Em plena expansão, o mercado pet food na América Latina pode gerar um volume de cerca de US$40 bilhões, de acordo com um estudo da Triplethree International.
Acompanhando esse crescimento, o Brasil tem se destacado por sua forte capacidade produtiva. Contando com empresas que operam em larga escala, o país se consolida como um dos principais polos globais de produção de alimentos para pets do mundo. É dentro deste mercado que os ingredientes premium ganham um espaço de destaque.
“Contendo nutrientes melhores, eles geram alta digestibilidade, têm maior densidade nutricional e controle de qualidade mais rigoroso”, explica Marjorrie Augusto de Souza, médica-veterinária e professora de nutrição animal do Arnaldo Centro Universitário, de Belo Horizonte.
Escolhidos por cuidadores que buscam mais longevidade e saúde para seus pets, as dietas premium utilizam, principalmente, proteínas de origem animal, como carne de frango, boi e porco, além de cordeiro, peixe, ovos, farinhas de vísceras e de carne e ossos.
Em alguns casos, os alimentos seletos incluem proteínas vegetais, como farelos de glúten, de milho e de trigo, e proteínas alternativas, que vêm da ervilha, da lentilha e dos insetos.
“Essas proteínas possuem alto valor biológico, são mais fáceis de digerir e melhor aproveitadas pelo organismo.
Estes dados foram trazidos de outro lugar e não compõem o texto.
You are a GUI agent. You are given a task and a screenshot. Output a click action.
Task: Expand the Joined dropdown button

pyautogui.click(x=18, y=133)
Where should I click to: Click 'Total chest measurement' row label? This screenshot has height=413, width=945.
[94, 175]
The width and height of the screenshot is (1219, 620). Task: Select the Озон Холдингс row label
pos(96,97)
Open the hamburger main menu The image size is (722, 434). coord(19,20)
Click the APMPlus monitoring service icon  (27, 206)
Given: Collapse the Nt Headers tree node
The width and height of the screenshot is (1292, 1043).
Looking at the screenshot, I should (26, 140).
Isso ajuda a manter a massa muscular, eleva a condição corporal e reduz o volume de alimento ingerido e do odor das fezes”, diz Marjorrie.
“Temos também outros ótimos ingredientes premium, como prebióticos frutooligossacarídeos e mananoligossacarídeos, fibras e antioxidantes naturais, que ajudam no equilíbrio intestinal, promovem a modulação da microbiota, reduzem o estresse oxidativo e fortalecem a imunidade e a saúde da pele e da pelagem”, completa.
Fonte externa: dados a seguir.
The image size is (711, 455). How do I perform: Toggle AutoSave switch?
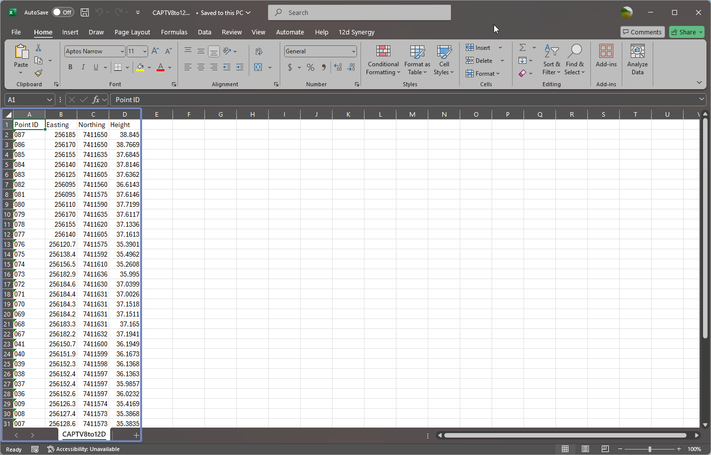63,12
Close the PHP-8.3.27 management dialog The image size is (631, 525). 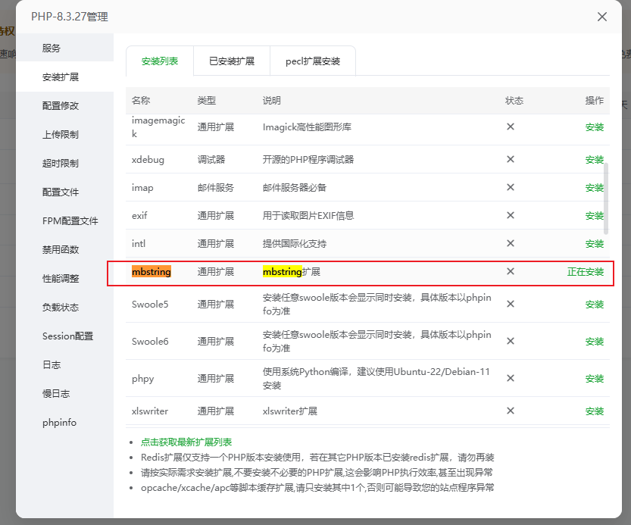click(x=602, y=17)
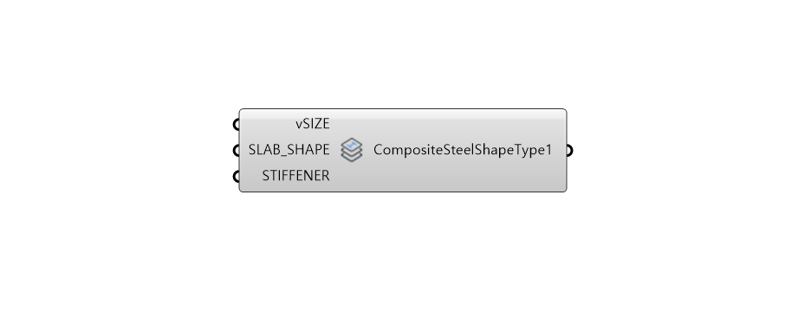This screenshot has width=798, height=312.
Task: Start a wire from SLAB_SHAPE grip
Action: (x=237, y=150)
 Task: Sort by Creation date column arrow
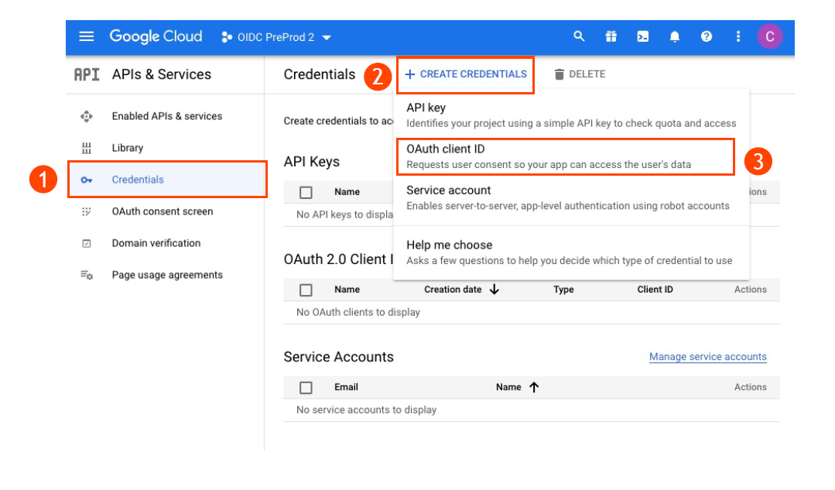[494, 290]
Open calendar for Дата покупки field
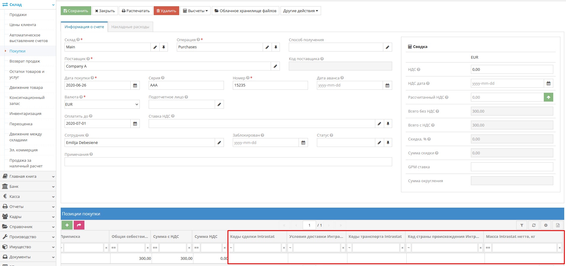This screenshot has width=566, height=266. (x=135, y=85)
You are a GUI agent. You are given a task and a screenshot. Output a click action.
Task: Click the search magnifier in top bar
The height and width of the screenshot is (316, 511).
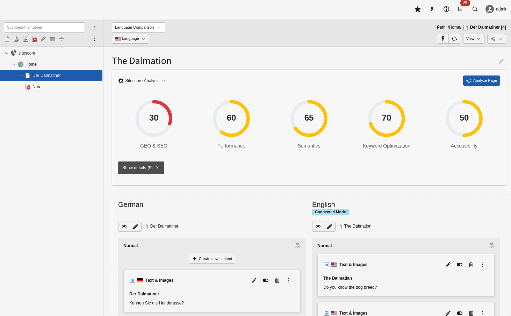click(x=475, y=9)
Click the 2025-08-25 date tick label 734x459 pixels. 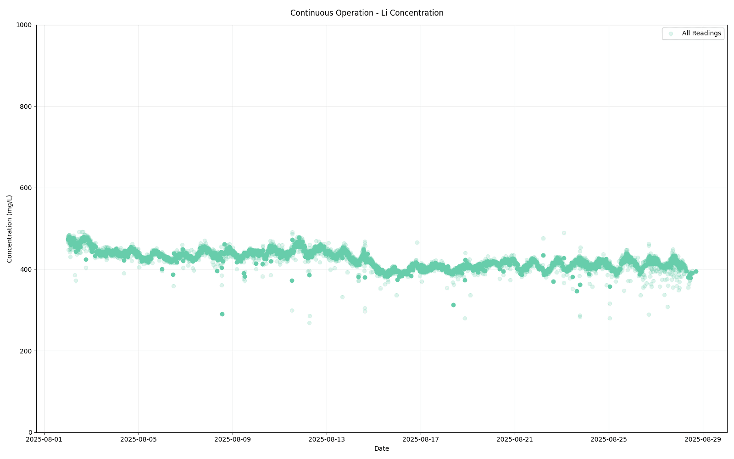tap(609, 439)
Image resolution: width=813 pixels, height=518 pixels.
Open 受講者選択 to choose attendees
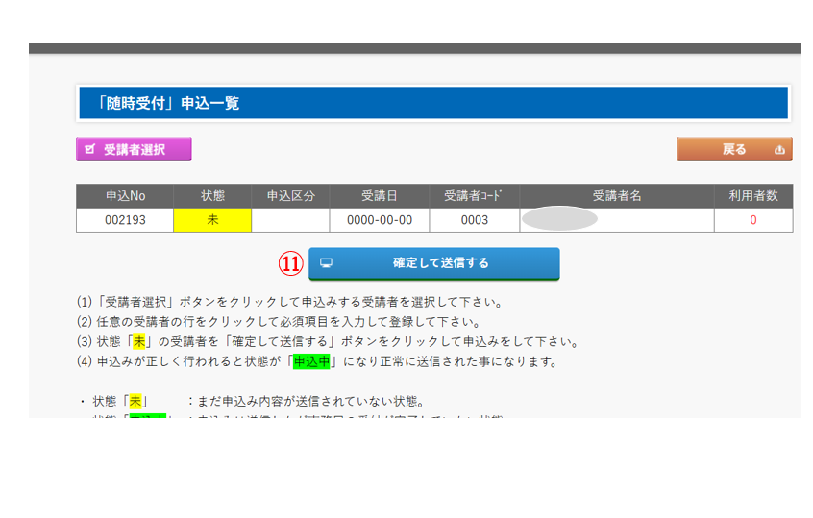tap(134, 150)
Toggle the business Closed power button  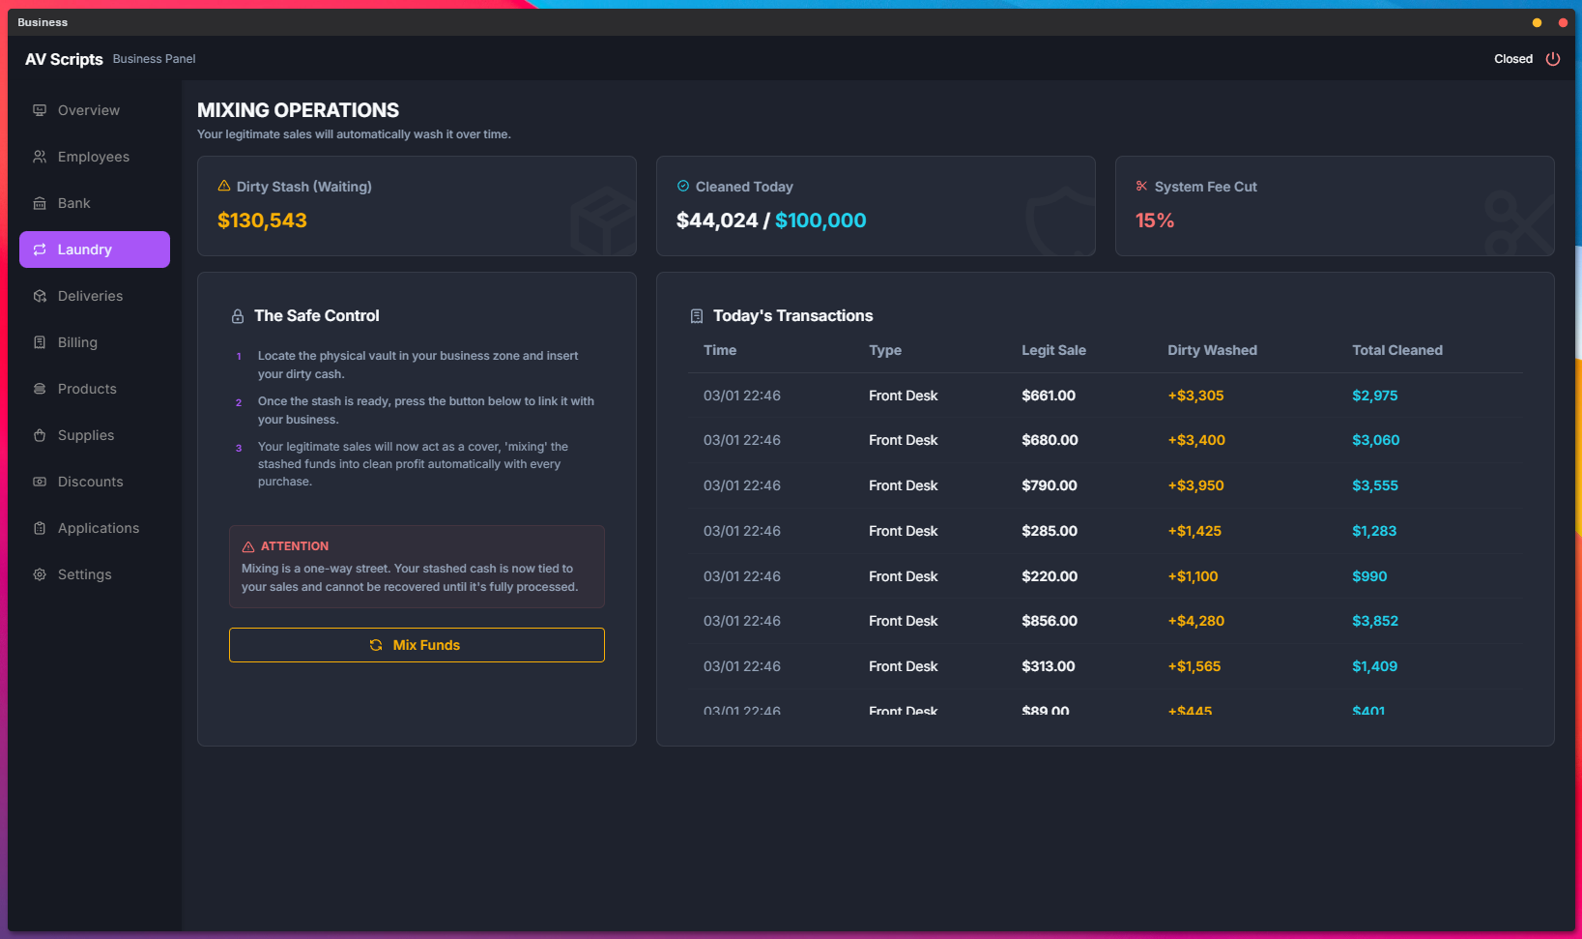click(x=1552, y=59)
Ascensão do segmento premium
Com o crescimento deste mercado, a preocupação com uma maior seleção de ingredientes tem sido bastante observada nas indústrias de pet food.
“É comum agora que os ingredientes usados dentro da nutrição premium usem menos corantes artificiais e conservantes artificiais, sejam funcionais e nutracêuticos”, conta a médica-veterinária.
Todo esse investimento tem sido justificado por estudos que comprovam que os animais alimentados com dietas de qualidade elevada podem apresentar melhor digestão, fezes de melhor qualidade, além do progresso da microbiota intestinal, da pele, da pelagem e da condição corporal.
Apesar das comprovações, ainda existem mitos quando falamos de ingredientes premium.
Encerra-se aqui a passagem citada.